FATTURE OGGETTIVAMENTE INESISTENTI: PREVENIRE LE CONTESTAZIONI
CIRCOLARE - Pubblicato il: 04 luglio 2018 - Da: G. Manzana E. Iori
La Cassazione ha ritenuto che spetta all’amministrazione dimostrare che il contribuente «sapeva o avrebbe dovuto sapere» che con il proprio acquisto partecipava ad una frode. A tal fine occorre dare prova che il soggetto era direttamente coinvolto nel fatto illecito o fornire prova della consapevolezza delle violazioni.
Solo una volta assolto tale onere probatorio spetta al contribuente dimostrare che, nonostante l’impiego della dovuta diligenza, era impossibile scoprire la frode (tra le ultime Cassazione 21740/2017).

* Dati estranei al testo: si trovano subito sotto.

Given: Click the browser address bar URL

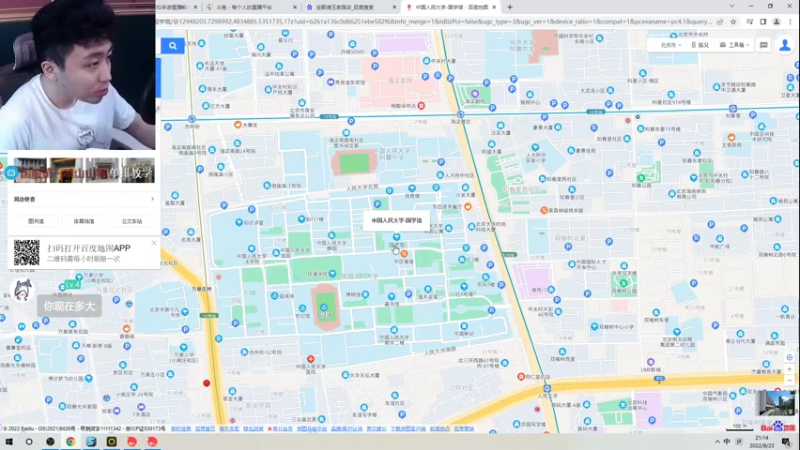Looking at the screenshot, I should (x=434, y=22).
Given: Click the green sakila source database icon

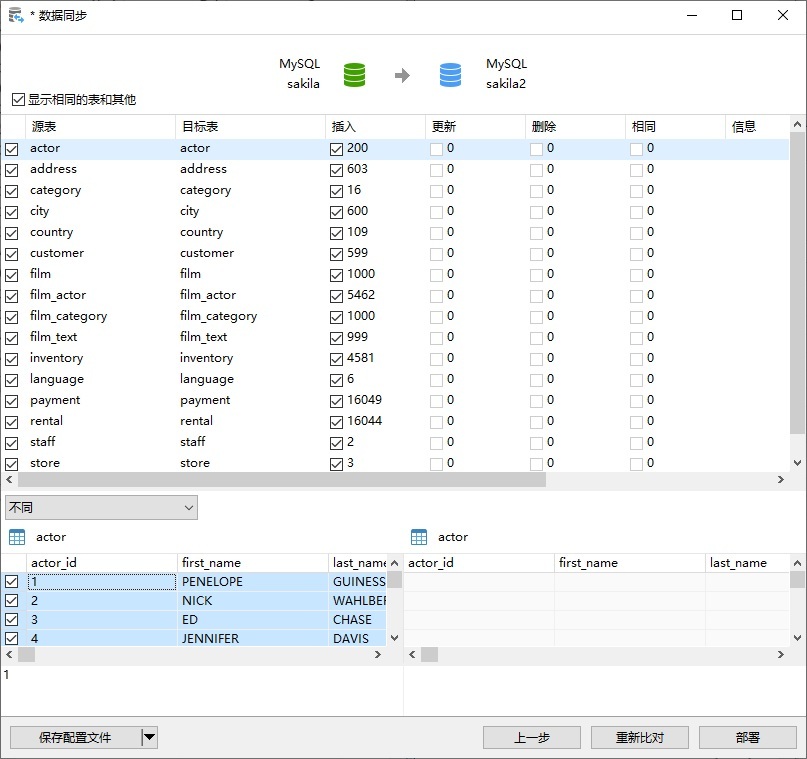Looking at the screenshot, I should (354, 75).
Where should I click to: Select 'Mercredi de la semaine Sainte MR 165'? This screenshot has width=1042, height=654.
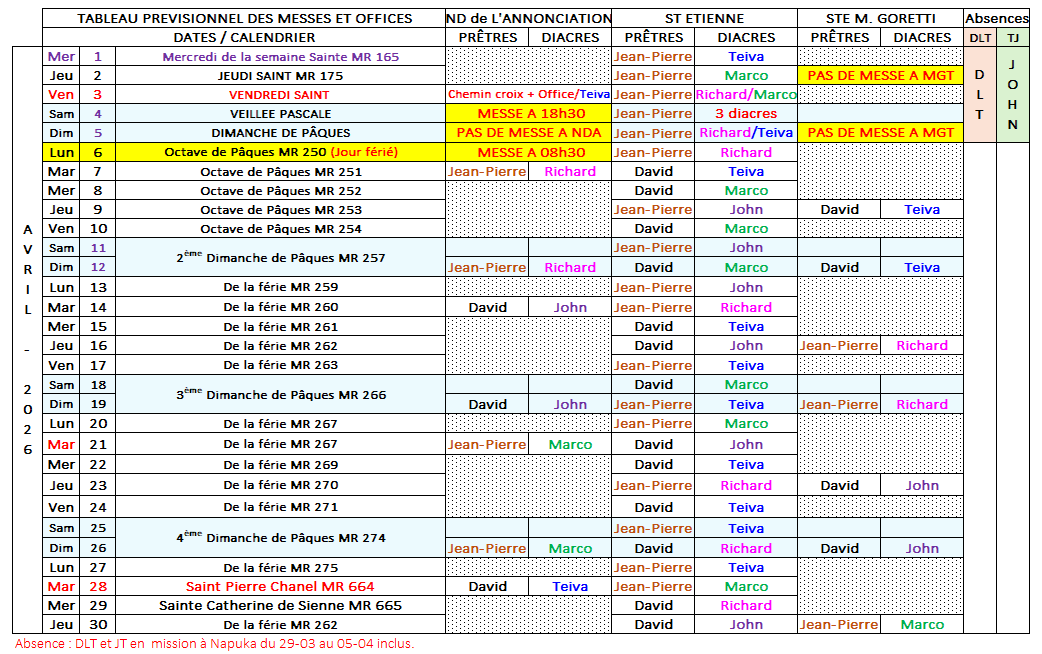pos(280,57)
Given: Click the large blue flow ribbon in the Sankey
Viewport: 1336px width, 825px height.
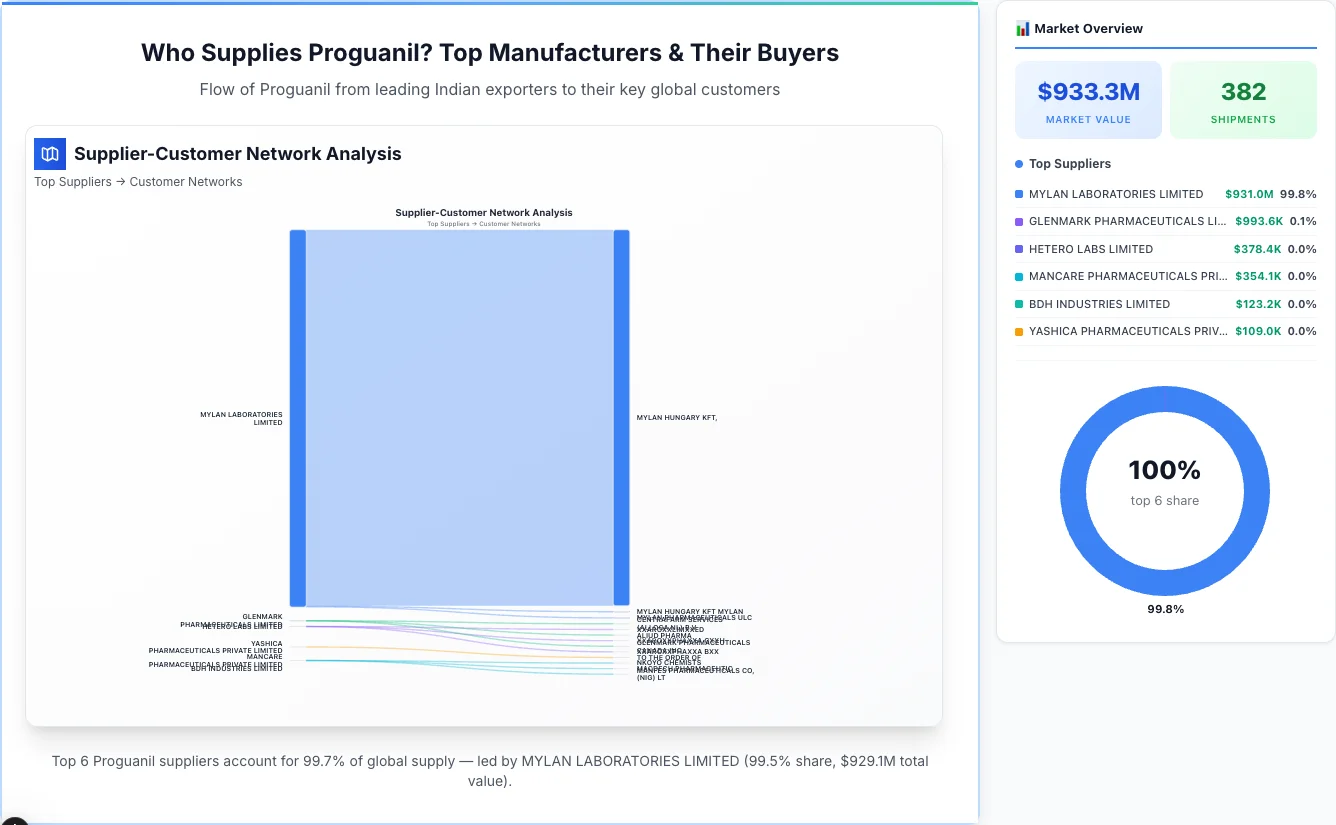Looking at the screenshot, I should (x=460, y=417).
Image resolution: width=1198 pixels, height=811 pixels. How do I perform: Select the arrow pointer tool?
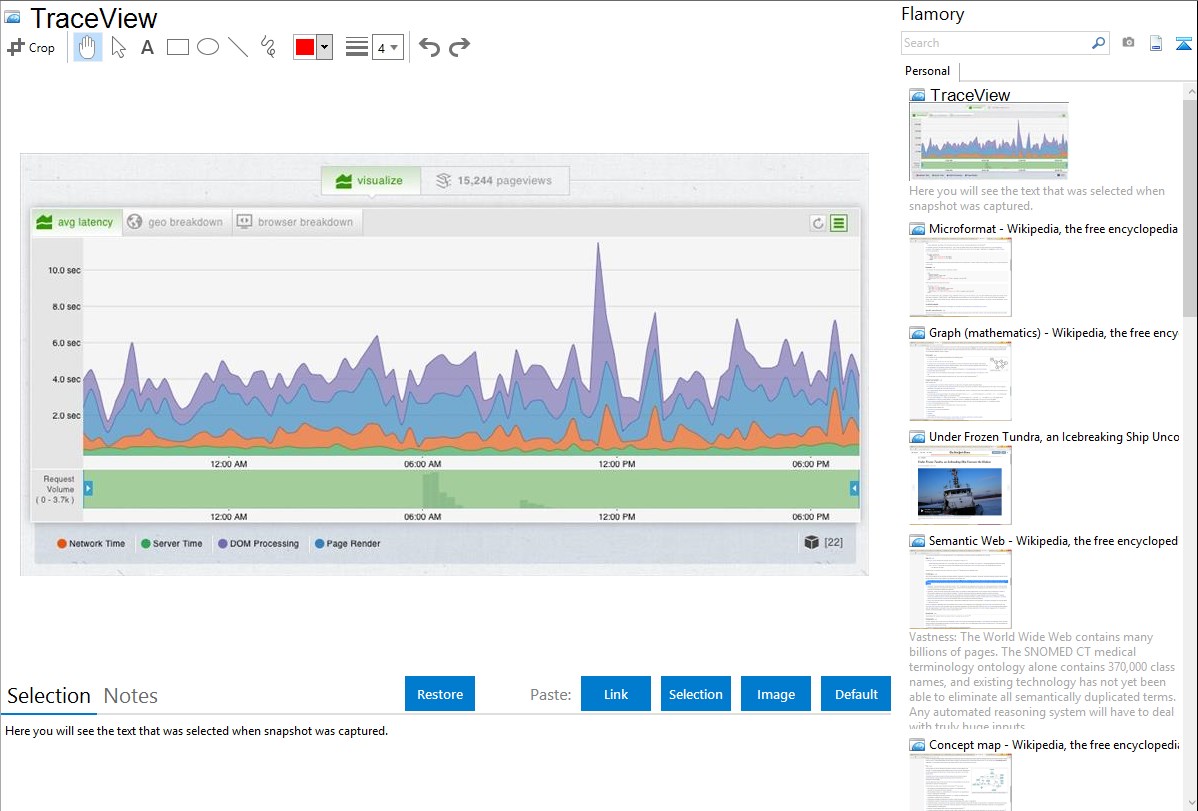click(x=118, y=47)
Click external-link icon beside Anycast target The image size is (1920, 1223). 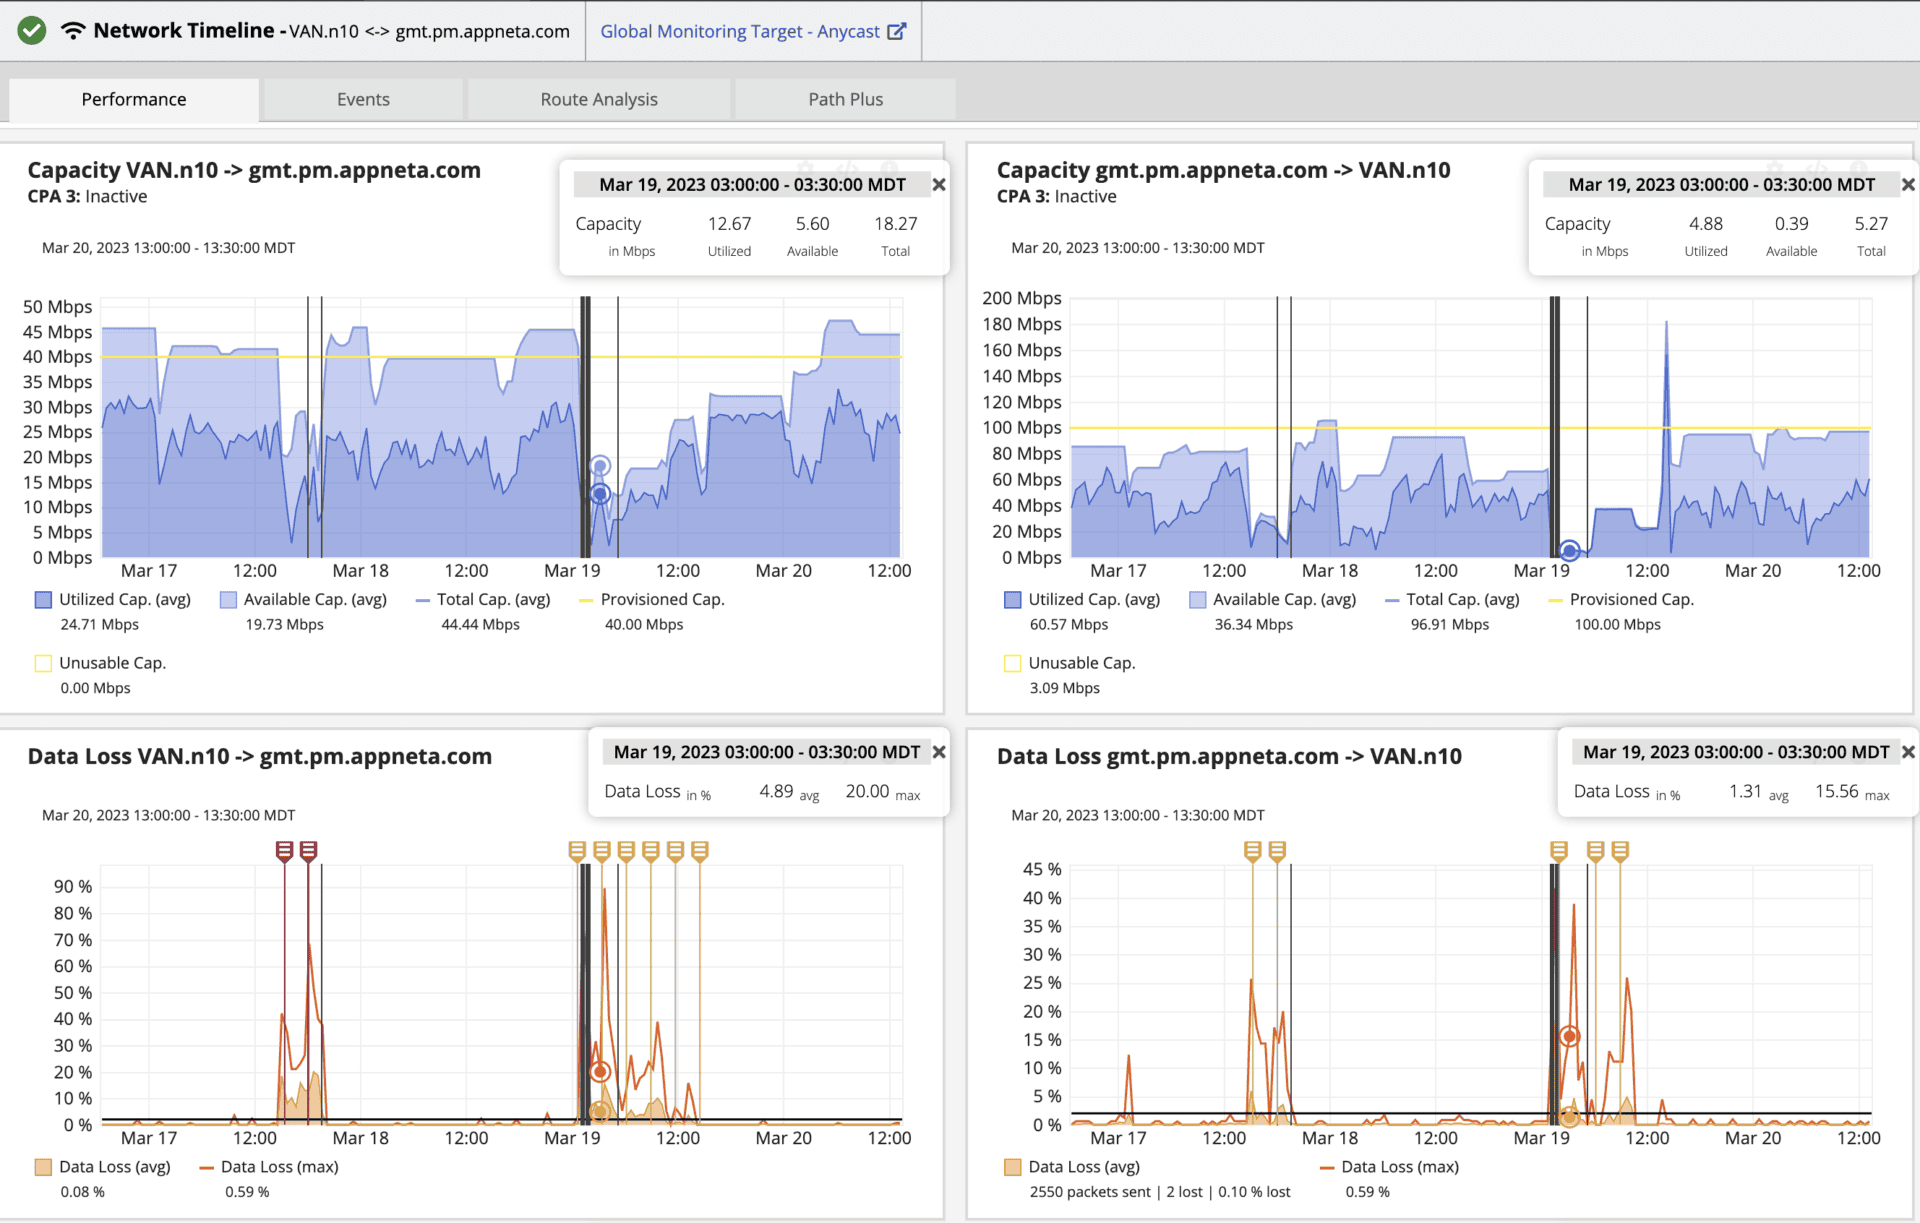[897, 31]
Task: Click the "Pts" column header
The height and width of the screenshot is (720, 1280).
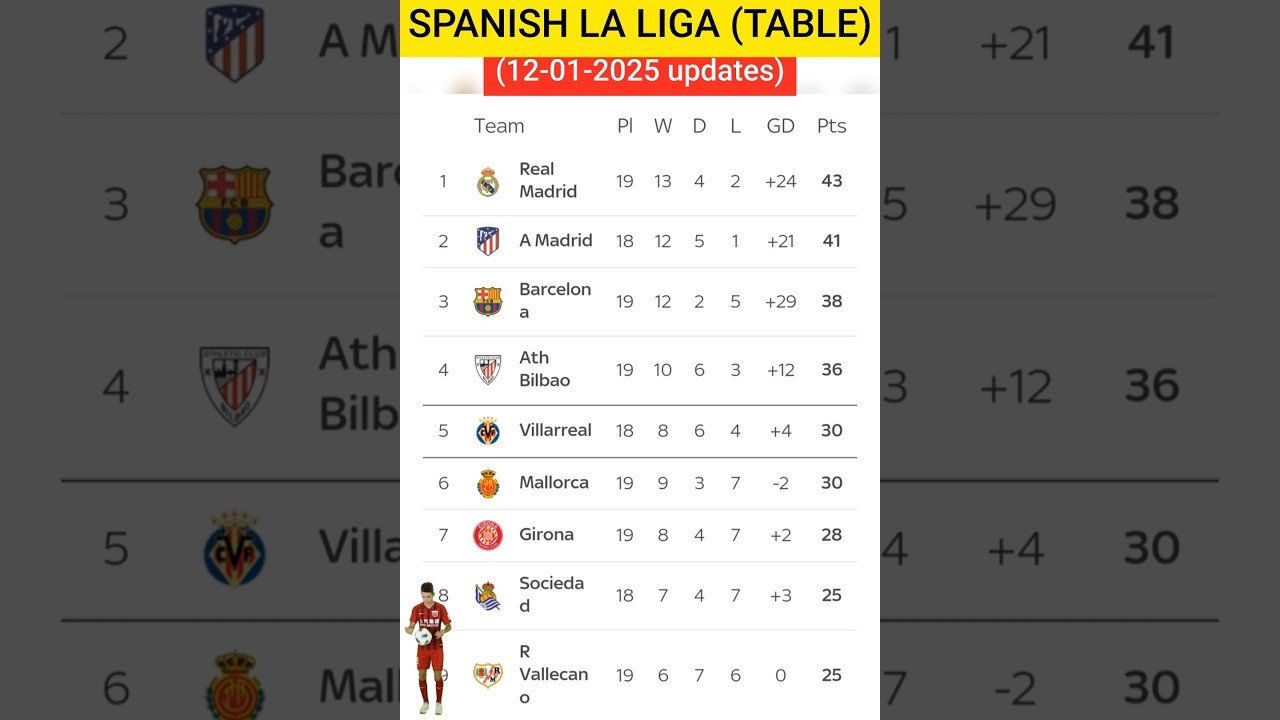Action: 831,126
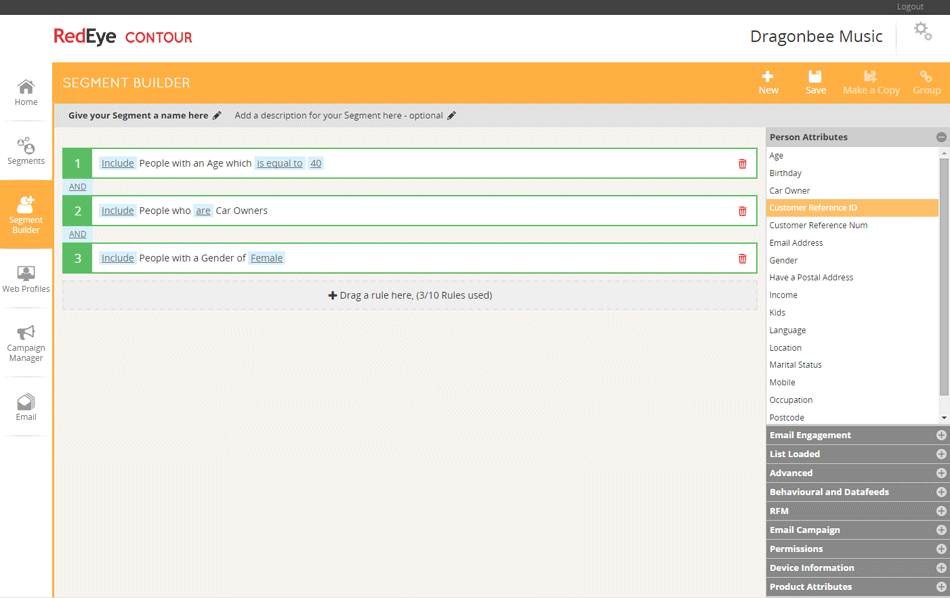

COSA DEVE FARE IL CONTRIBUENTE
Al contribuente è richiesta una preliminare attività di controllo sulla bontà e correttezza del soggetto con cui opera commercialmente, in esito alla quale può essere dimostrata la buona fede. Non si tratta delle verifiche degli organi a ciò preposti (Guardia di finanza, agenzia delle Entrate o altri enti), ma di controllare che l’azienda sia esistente, che il soggetto con cui si hanno rapporti sia effettivamente riconducibile all’impresa fatturante, ecc..
La buona fede diventa centrale per evitare il coinvolgimento negli illeciti Iva: è quanto emerge dal consolidato orientamento dei giudici europei e nazionali.
A tal fine, è legittimo pretendere che l’operatore adotti tutte le misure (che gli si possono ragionevolmente chiedere) per assicurarsi che l’operazione non comporti una propria partecipazione all’evasione.
POSSIBILI CONTROLLI
Diventa quindi opportuno adottare dei “dossier” per fornitore di modo da essere nelle condizioni per poter, se necessario, dimostrare la buona fede per evitare il coinvolgimento negli illeciti Iva.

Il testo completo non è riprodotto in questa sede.